Inhibition of RUNX1 slows the progression of pulmonary hypertension by targeting CBX5

Ximiao Ma; Yiqiu Cao; Dongpeng Yang; Zhu Dong; Xiaowu Wang

doi:10.17305/bb.2024.10720

Authors

Ximiao Ma The First School of Clinical Medicine, Southern Medical University, Guangzhou, China; Department of Cardiothoracic Surgery, Central South University Xiangya School of Medicine Affiliated Haikou Hospital, Haikou, China; Department of Cardiovascular Surgery, People’s Liberation Army General Hospital of Southern Theater Command, Guangzhou, China
Yiqiu Cao The First School of Clinical Medicine, Southern Medical University, Guangzhou, China; Department of Cardiac Surgery, Hainan General Hospital, Hainan Affiliated Hospital of Hainan Medical University, Haikou, China
Dongpeng Yang The First School of Clinical Medicine, Southern Medical University, Guangzhou, China; Department of Cardiovascular Surgery, Zhujiang Hospital of Southern Medical University, Guangzhou, China
Zhu Dong The First School of Clinical Medicine, Southern Medical University, Guangzhou, China; Department of Cardiovascular Surgery, Zhujiang Hospital of Southern Medical University, Guangzhou, China
Xiaowu Wang The First School of Clinical Medicine, Southern Medical University, Guangzhou, China; Department of Cardiovascular Surgery, People’s Liberation Army General Hospital of Southern Theater Command, Guangzhou, China; Department of Cardiovascular Surgery, Zhujiang Hospital of Southern Medical University, Guangzhou, China

DOI:

https://doi.org/10.17305/bb.2024.10720

Keywords:

Pulmonary hypertension, pulmonary artery smooth muscle cell, RUNX1, CBX5, ubiquitination

Abstract

Pulmonary artery smooth muscle cell (PASMC) dysfunction is the central pathogenic mechanism in pulmonary hypertension (PH).

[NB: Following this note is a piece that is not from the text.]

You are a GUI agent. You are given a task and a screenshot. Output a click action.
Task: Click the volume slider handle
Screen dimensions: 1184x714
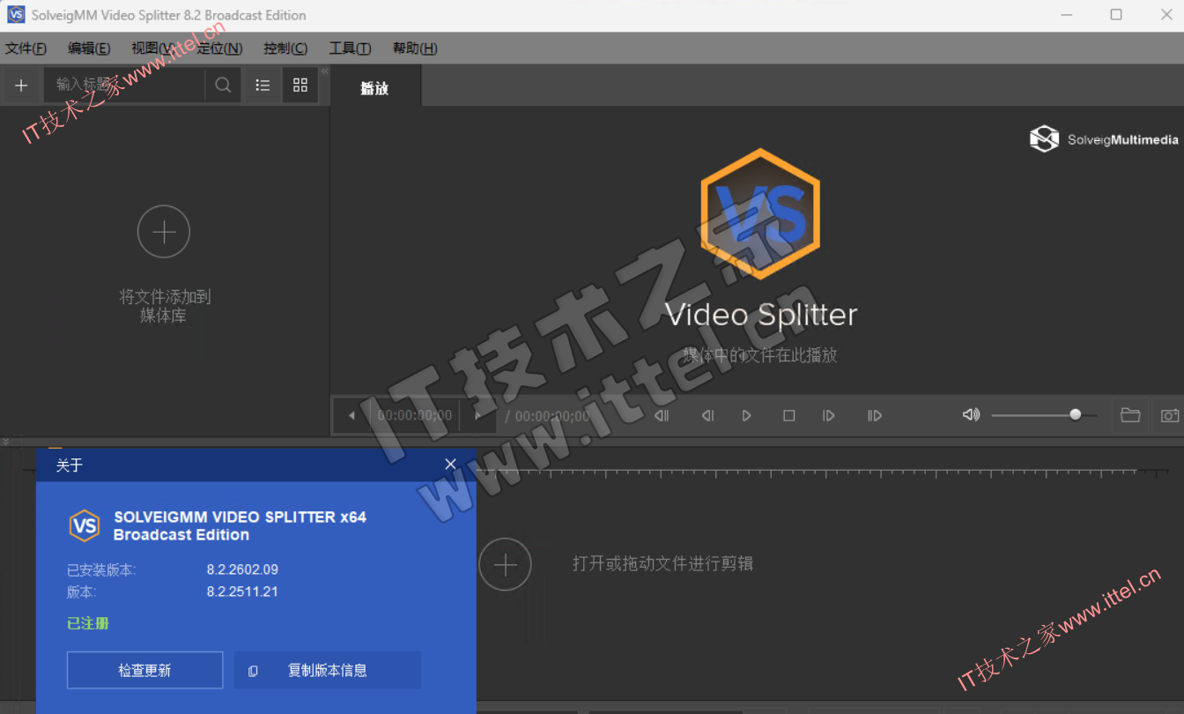(1075, 415)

This study explored the mechanism of action of RUNX1, a potential therapeutic target for PH, in PASMCs. A PH mouse model was used to investigate the impacts of RUNX1 knockdown on hemodynamics, right ventricular hypertrophy (RVH), and pulmonary artery remodeling (HE staining). Isolated PASMCs were transfected with RUNX1- or CBX5-related vectors and then subjected to cell function assays. Immunoprecipitation was used to detect molecular binding and ubiquitination. RUNX1 knockdown reduced right ventricular systolic pressure, RVH, and pulmonary artery remodeling in mice with PH. Knockdown of RUNX1 or CBX5 suppressed proliferation, invasion, and migration and stimulated apoptosis in PASMCs under hypoxia. RUNX1 enhanced USP15 promoter activity. USP15 bound to CBX5 and reduced CBX5 ubiquitination, thereby promoting CBX5 expression. CBX5 overexpression promoted the proliferation and movement of hypoxic PASMCs with reduced RUNX1 expression and decreased their apoptosis. In conclusion, RUNX1 knockdown alleviates PH in mice and reduces hypoxia-induced PASMC dysfunction by inhibiting USP15 transcription, thereby promoting the ubiquitination and degradation of CBX5.